I never had the guts to print a book on the original Waygoose Press. "Casey at the bat" was a project from the Graduate School of Printing Management at Carnegie Tech. in Pittsburgh. It was printed by Offset Lithography.

There is a pica rule on my desk. It has a" mushroom" head so you could "hook" it over an engraving or a line of type to measure it in points or picas. The metal rule was a freebie from the Mono-Lino Typesetting Co., a powerhouse Canadian type setting business that supplied beautiful proof sheets of black type on glossy white paper arranged to match my carefully marked copy specifications. Using rubber cement you carefully cut and pasted together the type elements from the proof sheets to make a...... Whoa! That was in the mid-twentieth century. The Mono-Lino company is long gone. Google the name and you will find an empty brick hulk of a building in Toronto. (Actually they recently filmed the movie, "Hairspray" in front of the building.) The Pica lives on. Actually, PICA is still the word for standard measurement used in desktop publishing, graphic design and the printing business. 



Now, everybody talks about PIXELS. The word itself is a contraction of Picture (Pix) and Element (El). The Pixel is a measurement system that was created specifically and solely to help create designs on that glowing screen in front of you. Your 21st century sketch pad. Pixels are not so much a measurement system as a unit of resolution. Like, how sharp are the images on your web site? Or your new camera? Asking "how many pixels are enough?" is like the old argument about horsepower vs. engine performance. Lets talk about ETAOIN SHRDLU.

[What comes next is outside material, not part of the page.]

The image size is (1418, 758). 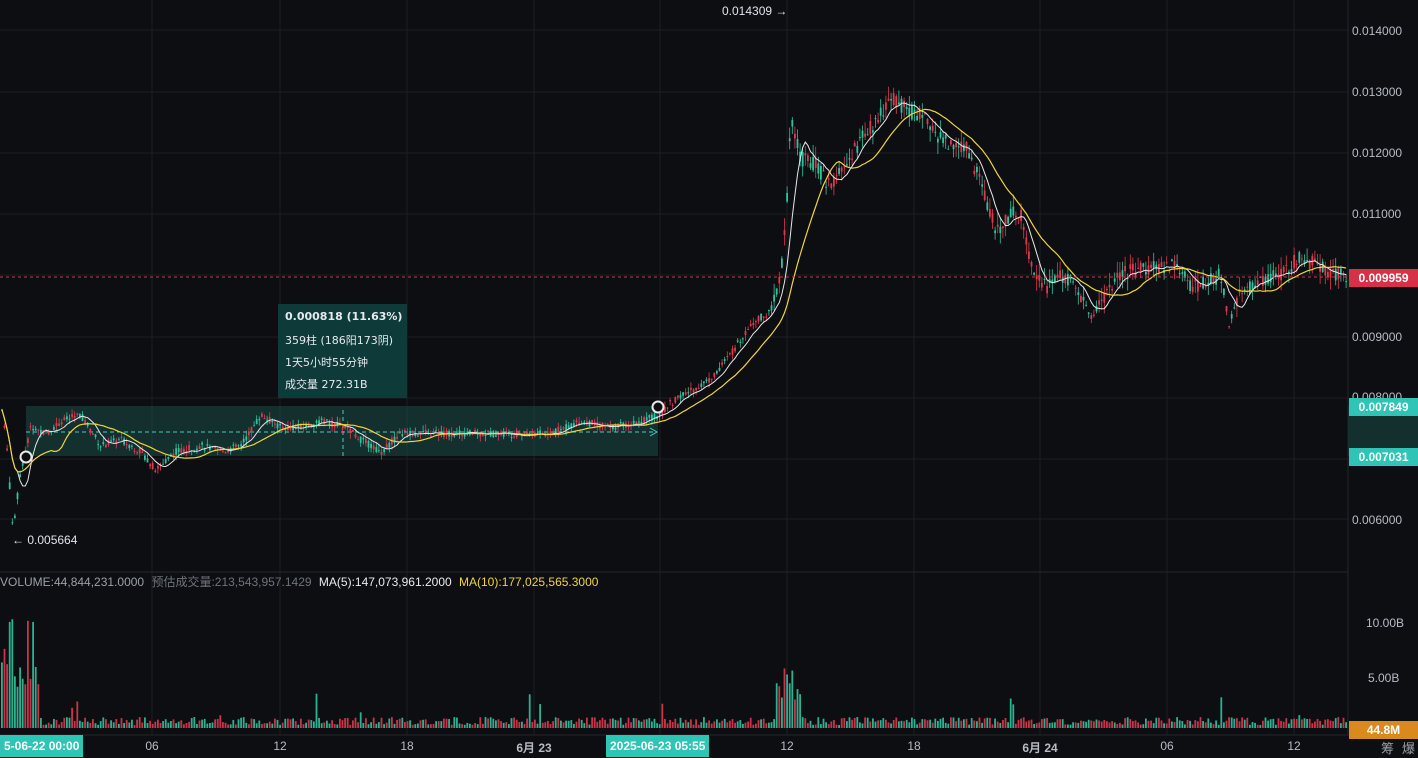 What do you see at coordinates (914, 746) in the screenshot?
I see `time-tick: 18` at bounding box center [914, 746].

Maybe you remember ETAOIN SHRDLU? Surely you remember the Linotype Machine? The letters on Linotype keyboards were arranged by letter frequency, so ETAOIN SHRDLU were the first two vertical columns on the left side of the keyboard. Run a finger down these keys and you create this nonsense phrase. The Linotype operator, who was a magical genius, could push another key and after much whirring and clanking of moving rods and hanging pieces, a metal "slug" imprinted with your name and ETAOIN SHRDLU would be pulled from the hot pot attached to the massive typesetting machine. The smiling, friendly man (no women in the typesetting union) who quickly handed you the molten slug had deep callouses on his hands. He would laugh as you dropped that incendiary hunk of lead. Way back when, I had to memorize the nine cam-functions of that damn machine for a Graphic Arts Management course.  The Linotype Company is still supplying beautiful digitized typefaces for the computer, but if you want to see the Linotype in action, you'll have to visit a museum like Greenfield Village in Dearborn, Michigan.